When I began writing more than 35 years ago, I had a BA in English and the English medal for my graduating class. I also had a very strong faith in God. It seemed natural to me to combine my knowledge of good literature with my faith.
I soon found, however, that not all fiction written by Christians was for me. Some books, like the Narnia series, delighted me. A few, like In His Steps, challenged me. But many of the others seemed trite and unrealistic. How could I write in a genre that I couldn’t whole-heartedly endorse? (Of course I didn’t like a lot of mainstream books either!)
As a Christian, did I need to write for the Christian market? Or should I just try to write great fiction, regardless of content or theme?
Over the years, I tried various things. Some worked and some didn’t. Eventually, I realized it wasn’t simply a Christian/secular issue, but a far more complex one.
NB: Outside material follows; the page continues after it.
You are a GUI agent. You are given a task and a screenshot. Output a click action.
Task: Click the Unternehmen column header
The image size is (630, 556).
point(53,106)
I had to understand the various kinds of fiction, determine whether I was going to write for the market or for myself, and strive to achieve excellence in all my work.
To begin with, I sorted the possible fiction markets into four categories and I decided I wouldn’t limit what I write but simply determine which ideas fit best in each category and write accordingly.
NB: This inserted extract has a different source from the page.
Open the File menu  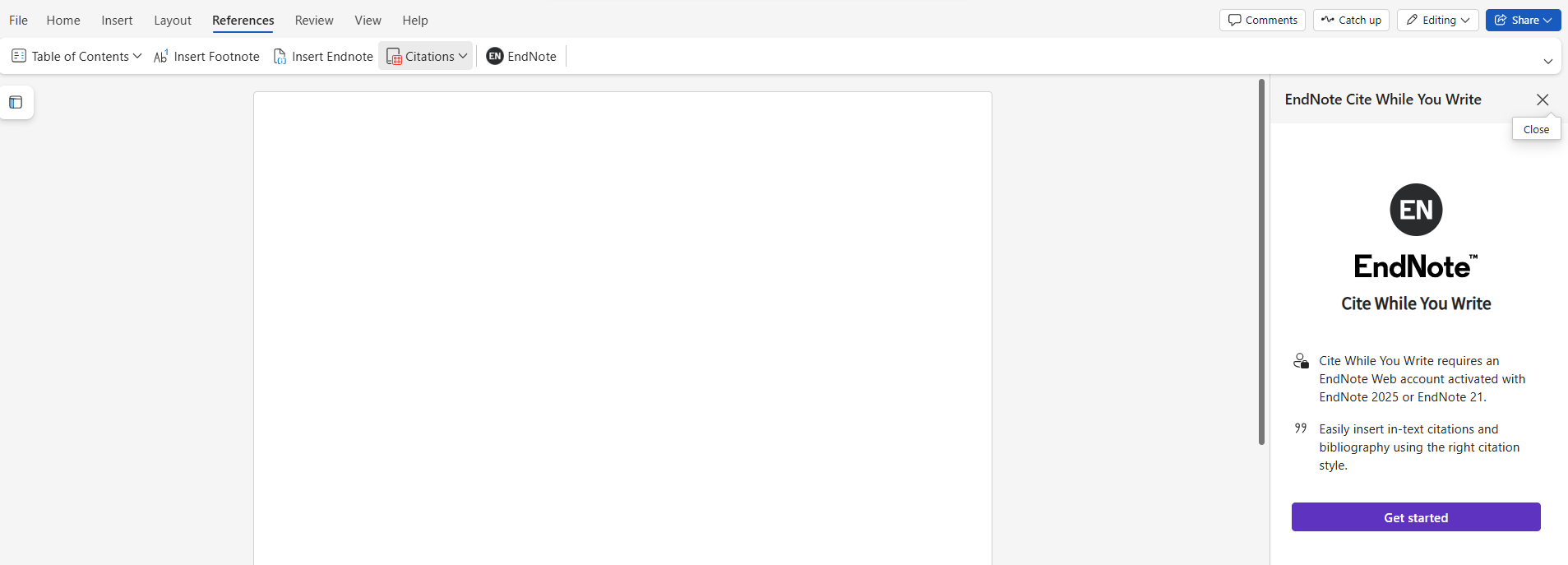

That which is commonly known as Christian fiction—stories that are comfortable and safe for evangelical Christians to read—no overt sex or violence or swearing, solid hope-filled themes, Christian characters another Christian can relate to, plot-lines which teach something good for a person who is already a Christian. Likely to be found primarily in Christian bookstores.
Many Christian writers, including myself, still sometimes find writing for category A frustrating. The restrictions can be stifling. Sometimes a character really needs to swear. Sometimes there can be no happy ending.
A surprising number of the Christian writers I’ve talked to (especially in Canada) say they don’t read a lot of Christian fiction because in the past so many of these stories have placed the message above the character and plot. These writers say they care more about well-written stories than stories with a Christian message. But the same authors who may not read much Christian fiction may still want to include a Christian perspective in the stories they write. Perhaps the hope is that the level of quality will be raised, and perhaps that is indeed happening.
Stories where the main theme or themes fit with Christianity—redemption, salvation, etc.—but the story may have elements that some evangelical Christians would be uncomfortable reading. Some will be close to category A (e.g. the Narnia books, the Mitford series), but others will have swearing or other unacceptable things in them. While some will be found in Christian bookstores, most will be found in secular bookstores or public libraries. (e.g. Susan Howatch.) These may be published by Christian companies, secular companies, or companies that have divisions in both areas.
Stories written by Christians but not specifically dealing with any Christian issues or themes. May be light or heavy. Likely to be found in only secular bookstores. (e.g. Dorothy Sayers, P. D. James). They are normally published by secular companies.
Stories with at least one character who comes to have a faith (or a stronger faith) in God. The evangelistic overtones can be overt or subtle. The goal is normally to have the reader make a similar decision. These stories are normally quite difficult to get published, especially if they are overtly evangelical. They are not really targeted for Christians and therefore may not interest Christian publishers, yet may be too Christian for a secular publisher/bookstore.
While many Christian writers veer toward this type of book, few publishers are actually looking for this kind of story.
As I struggled over the years to decide which of these categories is the best one, I finally realized that none of them is any better or more sacred than the others. In other words, God calls Christians to write in every one of these categories. Some of us will stick to a single category; others will write in two or even three categories; a few of us will write in all four. But every Christian doesn’t have to write Christian fiction; and every book written by a Christian doesn’t have to have the gospel message in it. If we seek God’s direction, strive for excellence, and ask him to use not only our writing but every part of our lives, we will be fulfilling his call to be fiction writers.